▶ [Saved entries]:
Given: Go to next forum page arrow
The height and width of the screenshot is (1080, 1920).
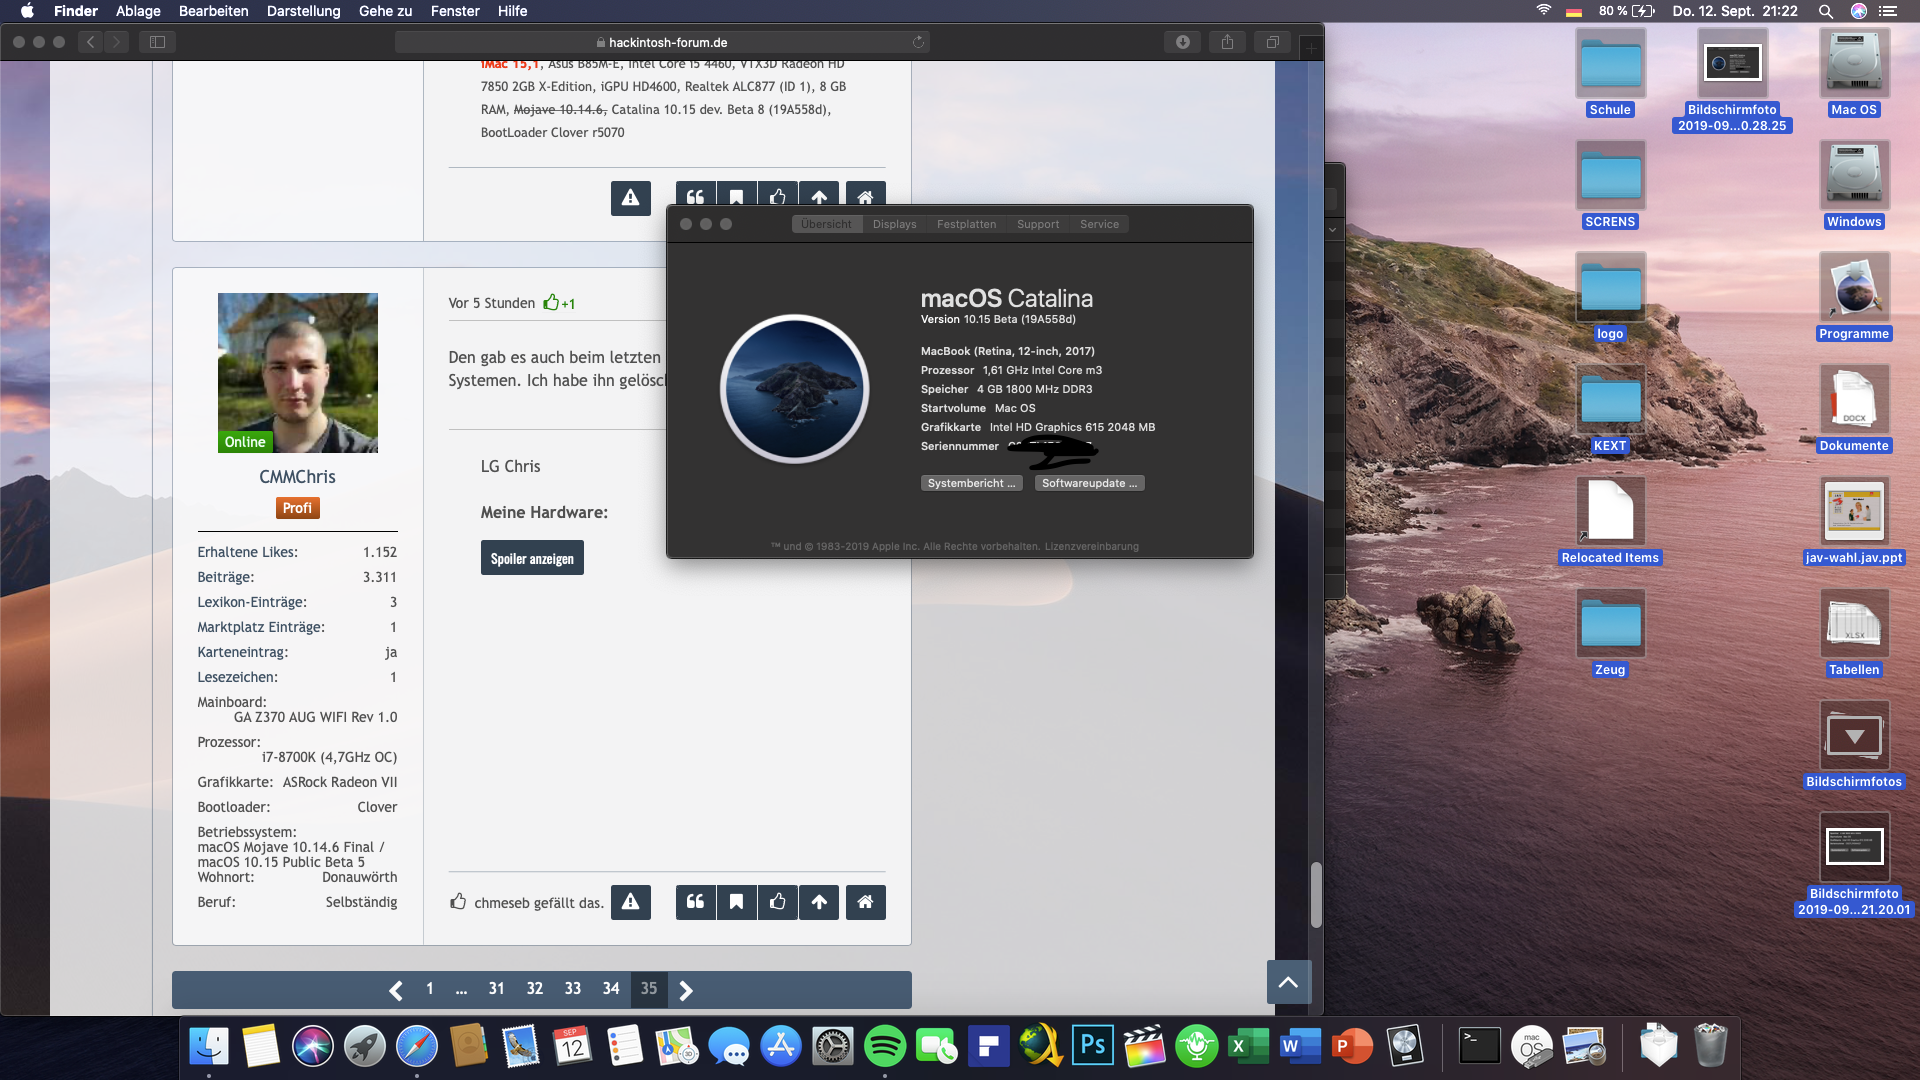Looking at the screenshot, I should 686,990.
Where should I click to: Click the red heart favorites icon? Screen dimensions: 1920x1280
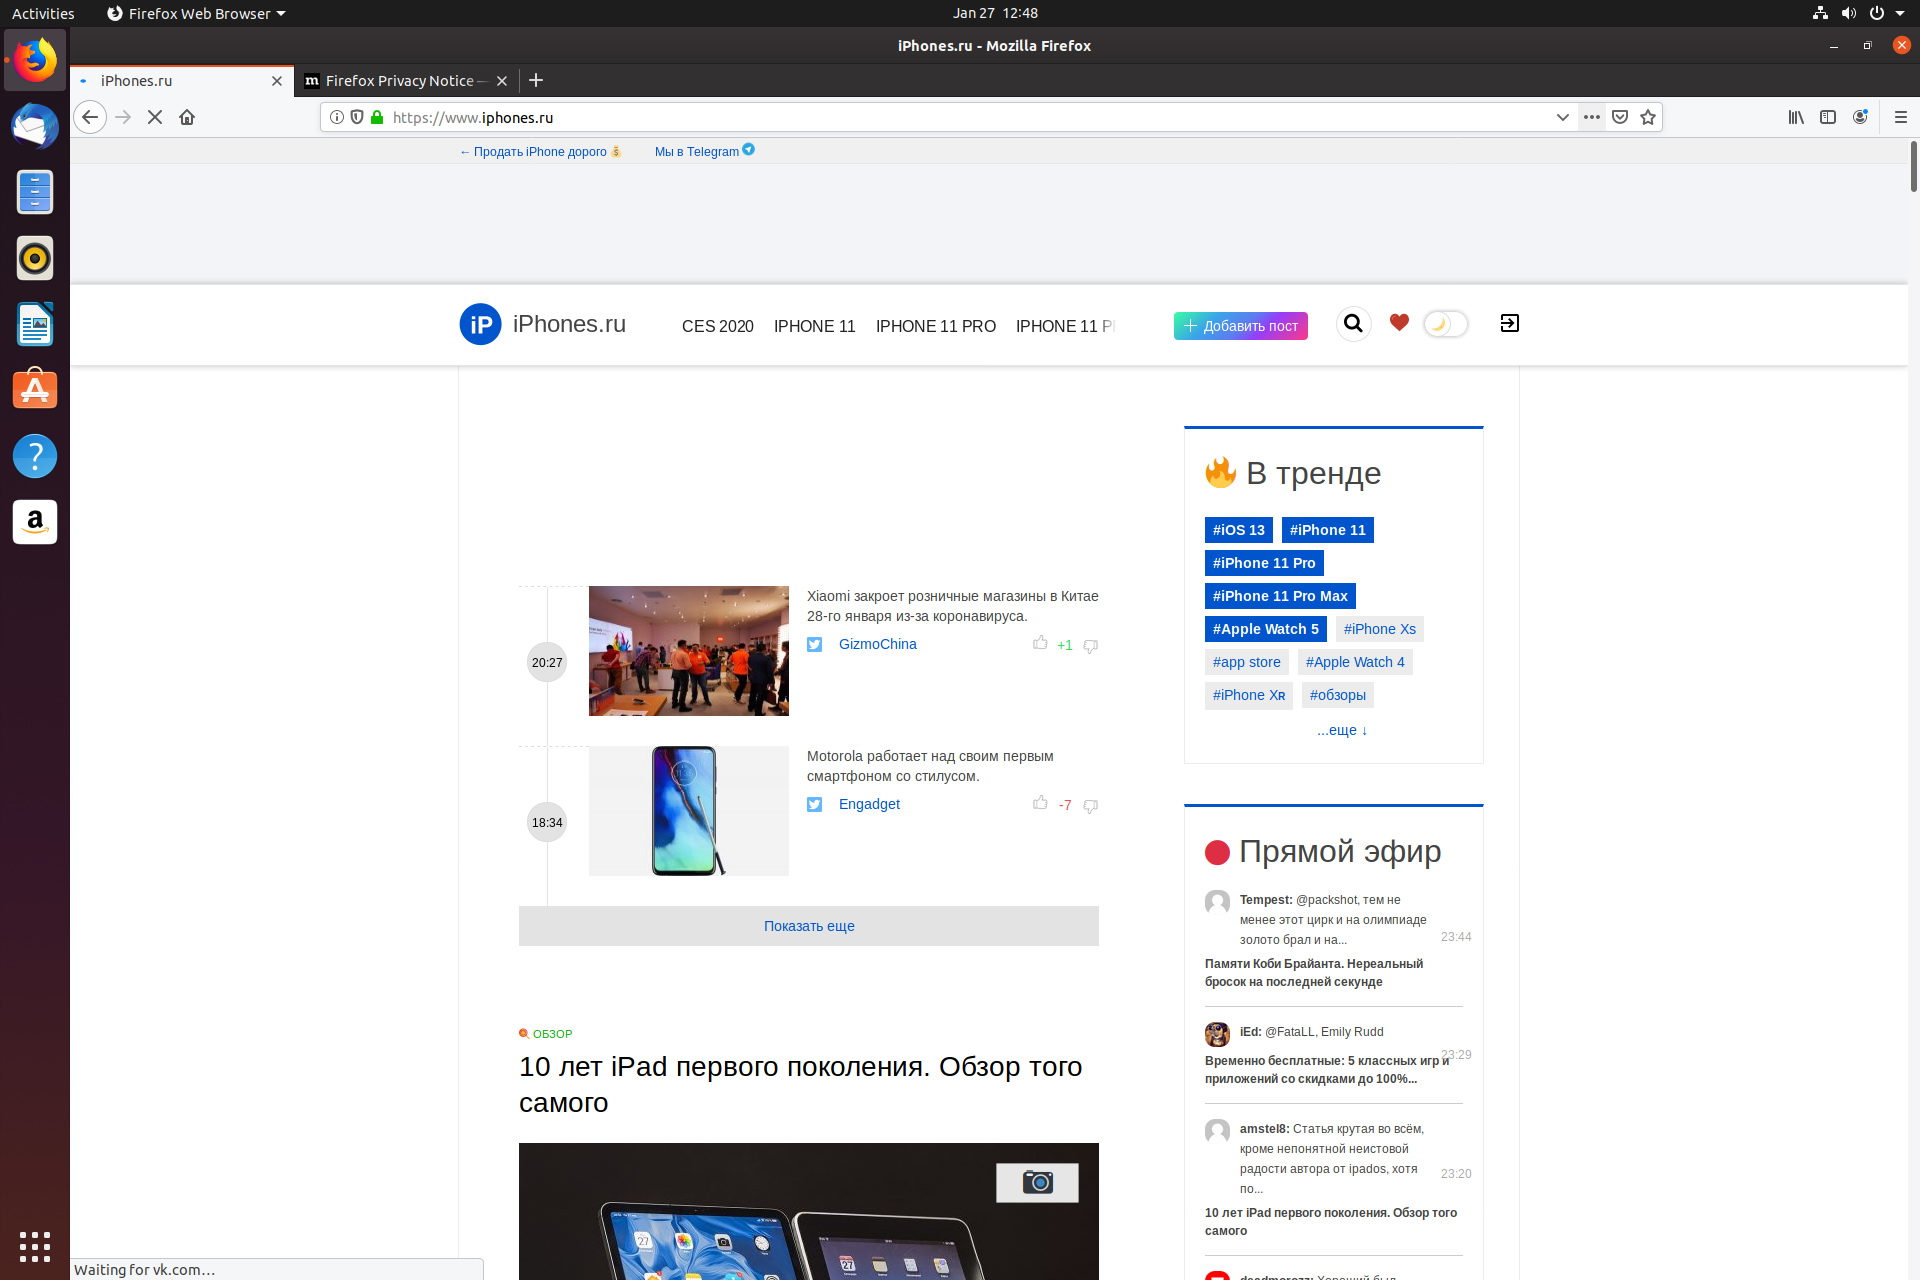tap(1399, 322)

▶ [Exercise]: Please copy the data above exactly; the pictures do not belong in the copy.

▶ [Problem solution]:
Given: Go to next forum page arrow
The height and width of the screenshot is (1080, 1920).
Looking at the screenshot, I should 686,990.
Where should I click to: Click the red heart favorites icon? Screen dimensions: 1920x1280
tap(1399, 322)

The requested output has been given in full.